WHAT YOU ARE ASKED TO DO -
Copy the following rows verbatim.

## start INPUT DATA

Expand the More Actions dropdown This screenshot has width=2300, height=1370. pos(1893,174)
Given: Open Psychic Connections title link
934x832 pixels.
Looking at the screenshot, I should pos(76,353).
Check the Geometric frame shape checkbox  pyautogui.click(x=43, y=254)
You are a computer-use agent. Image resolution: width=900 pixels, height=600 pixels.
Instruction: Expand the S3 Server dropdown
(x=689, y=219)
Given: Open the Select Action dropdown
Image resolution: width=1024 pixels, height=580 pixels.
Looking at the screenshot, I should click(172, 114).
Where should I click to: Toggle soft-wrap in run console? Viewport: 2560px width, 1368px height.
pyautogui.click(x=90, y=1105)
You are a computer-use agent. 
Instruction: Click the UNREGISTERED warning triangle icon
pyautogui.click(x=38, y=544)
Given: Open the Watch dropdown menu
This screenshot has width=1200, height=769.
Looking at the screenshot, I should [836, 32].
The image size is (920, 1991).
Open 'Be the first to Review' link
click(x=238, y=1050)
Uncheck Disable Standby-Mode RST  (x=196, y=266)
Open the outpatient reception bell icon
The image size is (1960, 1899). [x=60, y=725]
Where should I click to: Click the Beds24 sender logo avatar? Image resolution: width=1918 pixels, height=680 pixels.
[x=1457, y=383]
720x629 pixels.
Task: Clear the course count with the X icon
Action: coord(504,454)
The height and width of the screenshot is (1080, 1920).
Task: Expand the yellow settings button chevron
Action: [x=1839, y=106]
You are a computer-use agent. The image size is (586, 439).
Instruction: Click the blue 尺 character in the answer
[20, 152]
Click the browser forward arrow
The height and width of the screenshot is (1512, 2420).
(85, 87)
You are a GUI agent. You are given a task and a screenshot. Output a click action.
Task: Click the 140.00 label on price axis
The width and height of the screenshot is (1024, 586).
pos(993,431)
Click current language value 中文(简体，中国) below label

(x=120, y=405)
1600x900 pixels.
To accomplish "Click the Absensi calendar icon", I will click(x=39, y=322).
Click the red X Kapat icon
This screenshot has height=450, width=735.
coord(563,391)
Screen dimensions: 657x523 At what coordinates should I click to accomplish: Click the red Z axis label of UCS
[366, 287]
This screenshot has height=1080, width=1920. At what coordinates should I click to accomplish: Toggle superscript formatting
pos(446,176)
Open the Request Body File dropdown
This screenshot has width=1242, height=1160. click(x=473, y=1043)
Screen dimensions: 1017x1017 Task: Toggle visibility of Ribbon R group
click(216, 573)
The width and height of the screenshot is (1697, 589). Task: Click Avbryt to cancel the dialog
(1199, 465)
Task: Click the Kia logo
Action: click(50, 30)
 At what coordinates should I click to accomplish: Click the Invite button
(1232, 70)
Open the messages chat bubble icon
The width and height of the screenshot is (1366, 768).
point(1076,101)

## end INPUT DATA

THE REPLY -
Expand the More Actions dropdown This screenshot has width=2300, height=1370. pos(1893,174)
Given: Open Psychic Connections title link
934x832 pixels.
Looking at the screenshot, I should pos(76,353).
Check the Geometric frame shape checkbox  pyautogui.click(x=43, y=254)
You are a computer-use agent. Image resolution: width=900 pixels, height=600 pixels.
Instruction: Expand the S3 Server dropdown
(x=689, y=219)
Given: Open the Select Action dropdown
Image resolution: width=1024 pixels, height=580 pixels.
Looking at the screenshot, I should click(172, 114).
Where should I click to: Toggle soft-wrap in run console? Viewport: 2560px width, 1368px height.
pyautogui.click(x=90, y=1105)
You are a computer-use agent. 
Instruction: Click the UNREGISTERED warning triangle icon
pyautogui.click(x=38, y=544)
Given: Open the Watch dropdown menu
This screenshot has width=1200, height=769.
Looking at the screenshot, I should [836, 32].
The image size is (920, 1991).
Open 'Be the first to Review' link
click(x=238, y=1050)
Uncheck Disable Standby-Mode RST  (x=196, y=266)
Open the outpatient reception bell icon
The image size is (1960, 1899). [x=60, y=725]
Where should I click to: Click the Beds24 sender logo avatar? Image resolution: width=1918 pixels, height=680 pixels.
[x=1457, y=383]
720x629 pixels.
Task: Clear the course count with the X icon
Action: coord(504,454)
The height and width of the screenshot is (1080, 1920).
Task: Expand the yellow settings button chevron
Action: [x=1839, y=106]
You are a computer-use agent. The image size is (586, 439).
Instruction: Click the blue 尺 character in the answer
[20, 152]
Click the browser forward arrow
The height and width of the screenshot is (1512, 2420).
(85, 87)
You are a GUI agent. You are given a task and a screenshot. Output a click action.
Task: Click the 140.00 label on price axis
The width and height of the screenshot is (1024, 586).
pos(993,431)
Click current language value 中文(简体，中国) below label

(x=120, y=405)
1600x900 pixels.
To accomplish "Click the Absensi calendar icon", I will click(x=39, y=322).
Click the red X Kapat icon
This screenshot has height=450, width=735.
coord(563,391)
Screen dimensions: 657x523 At what coordinates should I click to accomplish: Click the red Z axis label of UCS
[366, 287]
This screenshot has height=1080, width=1920. At what coordinates should I click to accomplish: Toggle superscript formatting
pos(446,176)
Open the Request Body File dropdown
This screenshot has width=1242, height=1160. click(x=473, y=1043)
Screen dimensions: 1017x1017 Task: Toggle visibility of Ribbon R group
click(216, 573)
The width and height of the screenshot is (1697, 589). Task: Click Avbryt to cancel the dialog
(1199, 465)
Task: Click the Kia logo
Action: click(50, 30)
 At what coordinates should I click to accomplish: Click the Invite button
(1232, 70)
Open the messages chat bubble icon
The width and height of the screenshot is (1366, 768).
point(1076,101)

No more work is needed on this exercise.